Dataset items
■ ■ ■ ■ ■ ■ ■

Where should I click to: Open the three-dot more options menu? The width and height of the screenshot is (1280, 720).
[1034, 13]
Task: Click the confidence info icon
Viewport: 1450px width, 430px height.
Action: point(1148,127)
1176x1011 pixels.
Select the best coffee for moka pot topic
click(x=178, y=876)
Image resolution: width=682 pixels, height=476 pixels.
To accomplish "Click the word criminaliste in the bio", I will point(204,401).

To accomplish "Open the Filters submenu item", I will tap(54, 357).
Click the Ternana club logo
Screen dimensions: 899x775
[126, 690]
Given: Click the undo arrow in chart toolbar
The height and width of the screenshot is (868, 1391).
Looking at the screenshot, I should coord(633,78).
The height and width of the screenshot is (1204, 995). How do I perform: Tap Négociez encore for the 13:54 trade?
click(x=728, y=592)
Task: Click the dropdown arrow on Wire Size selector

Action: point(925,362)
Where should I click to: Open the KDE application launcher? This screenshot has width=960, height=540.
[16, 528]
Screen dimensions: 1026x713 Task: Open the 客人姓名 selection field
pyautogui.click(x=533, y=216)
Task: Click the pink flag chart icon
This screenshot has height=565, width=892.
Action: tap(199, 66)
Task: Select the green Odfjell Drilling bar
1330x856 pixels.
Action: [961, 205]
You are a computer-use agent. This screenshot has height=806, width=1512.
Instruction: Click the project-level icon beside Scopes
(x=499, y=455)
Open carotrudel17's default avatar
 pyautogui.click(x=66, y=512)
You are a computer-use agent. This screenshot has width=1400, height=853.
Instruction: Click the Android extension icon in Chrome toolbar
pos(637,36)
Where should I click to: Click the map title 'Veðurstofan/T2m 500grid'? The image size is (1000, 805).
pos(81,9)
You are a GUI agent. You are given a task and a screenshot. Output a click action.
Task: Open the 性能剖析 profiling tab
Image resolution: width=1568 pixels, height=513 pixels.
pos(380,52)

■ ■ ■ ■ ■ ■ ■

Please write out all the data above again, switching "Instruction" to "Directive" wherever it appears and leaving everything else unchanged.

### OUTPUT FOR THIS TASK
Where should I click to: Open the three-dot more options menu? The width and height of the screenshot is (1280, 720).
[1034, 13]
Task: Click the confidence info icon
Viewport: 1450px width, 430px height.
Action: point(1148,127)
1176x1011 pixels.
Select the best coffee for moka pot topic
click(x=178, y=876)
Image resolution: width=682 pixels, height=476 pixels.
To accomplish "Click the word criminaliste in the bio", I will point(204,401).

To accomplish "Open the Filters submenu item", I will tap(54, 357).
Click the Ternana club logo
Screen dimensions: 899x775
[126, 690]
Given: Click the undo arrow in chart toolbar
The height and width of the screenshot is (868, 1391).
Looking at the screenshot, I should coord(633,78).
The height and width of the screenshot is (1204, 995). How do I perform: Tap Négociez encore for the 13:54 trade?
click(x=728, y=592)
Task: Click the dropdown arrow on Wire Size selector

Action: point(925,362)
Where should I click to: Open the KDE application launcher? This screenshot has width=960, height=540.
[16, 528]
Screen dimensions: 1026x713 Task: Open the 客人姓名 selection field
pyautogui.click(x=533, y=216)
Task: Click the pink flag chart icon
This screenshot has height=565, width=892.
Action: tap(199, 66)
Task: Select the green Odfjell Drilling bar
1330x856 pixels.
Action: [961, 205]
You are a computer-use agent. This screenshot has height=806, width=1512.
Directive: Click the project-level icon beside Scopes
(x=499, y=455)
Open carotrudel17's default avatar
 pyautogui.click(x=66, y=512)
You are a computer-use agent. This screenshot has width=1400, height=853.
Directive: Click the Android extension icon in Chrome toolbar
pos(637,36)
Where should I click to: Click the map title 'Veðurstofan/T2m 500grid'? The image size is (1000, 805).
pos(81,9)
You are a GUI agent. You are given a task and a screenshot. Output a click action.
Task: Open the 性能剖析 profiling tab
Image resolution: width=1568 pixels, height=513 pixels.
pos(380,52)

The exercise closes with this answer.